Assignment —
Report each line of the data that includes the word "Inspects".

[Stored items]
+--
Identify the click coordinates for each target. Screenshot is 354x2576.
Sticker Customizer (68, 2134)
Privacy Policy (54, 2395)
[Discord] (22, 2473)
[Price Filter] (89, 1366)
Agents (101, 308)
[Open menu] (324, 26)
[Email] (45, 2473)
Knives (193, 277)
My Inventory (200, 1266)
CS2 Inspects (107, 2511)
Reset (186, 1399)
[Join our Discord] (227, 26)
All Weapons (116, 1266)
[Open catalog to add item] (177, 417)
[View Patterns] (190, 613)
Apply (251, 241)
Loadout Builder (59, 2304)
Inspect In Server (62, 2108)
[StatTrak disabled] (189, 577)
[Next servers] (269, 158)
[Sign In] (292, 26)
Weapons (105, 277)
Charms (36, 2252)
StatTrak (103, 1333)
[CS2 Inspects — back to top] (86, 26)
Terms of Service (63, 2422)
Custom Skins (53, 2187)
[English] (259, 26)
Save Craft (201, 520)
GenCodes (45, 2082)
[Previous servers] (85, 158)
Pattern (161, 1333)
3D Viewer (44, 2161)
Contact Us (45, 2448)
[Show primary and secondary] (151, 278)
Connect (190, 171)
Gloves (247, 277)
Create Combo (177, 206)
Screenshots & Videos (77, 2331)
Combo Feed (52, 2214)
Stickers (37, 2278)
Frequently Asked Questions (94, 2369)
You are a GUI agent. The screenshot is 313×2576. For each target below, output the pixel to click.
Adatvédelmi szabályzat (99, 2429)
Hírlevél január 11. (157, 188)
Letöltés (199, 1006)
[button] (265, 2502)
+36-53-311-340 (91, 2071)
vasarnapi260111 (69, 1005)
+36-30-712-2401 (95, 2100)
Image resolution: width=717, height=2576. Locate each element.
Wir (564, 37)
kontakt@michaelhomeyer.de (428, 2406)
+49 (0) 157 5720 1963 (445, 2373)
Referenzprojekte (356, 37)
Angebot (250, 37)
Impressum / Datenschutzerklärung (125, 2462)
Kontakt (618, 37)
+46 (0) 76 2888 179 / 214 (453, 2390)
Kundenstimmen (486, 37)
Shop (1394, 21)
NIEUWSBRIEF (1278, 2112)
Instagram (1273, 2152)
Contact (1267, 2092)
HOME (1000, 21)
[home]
+--
Solution below —
CS2 Inspects (107, 2511)
[CS2 Inspects — back to top] (86, 26)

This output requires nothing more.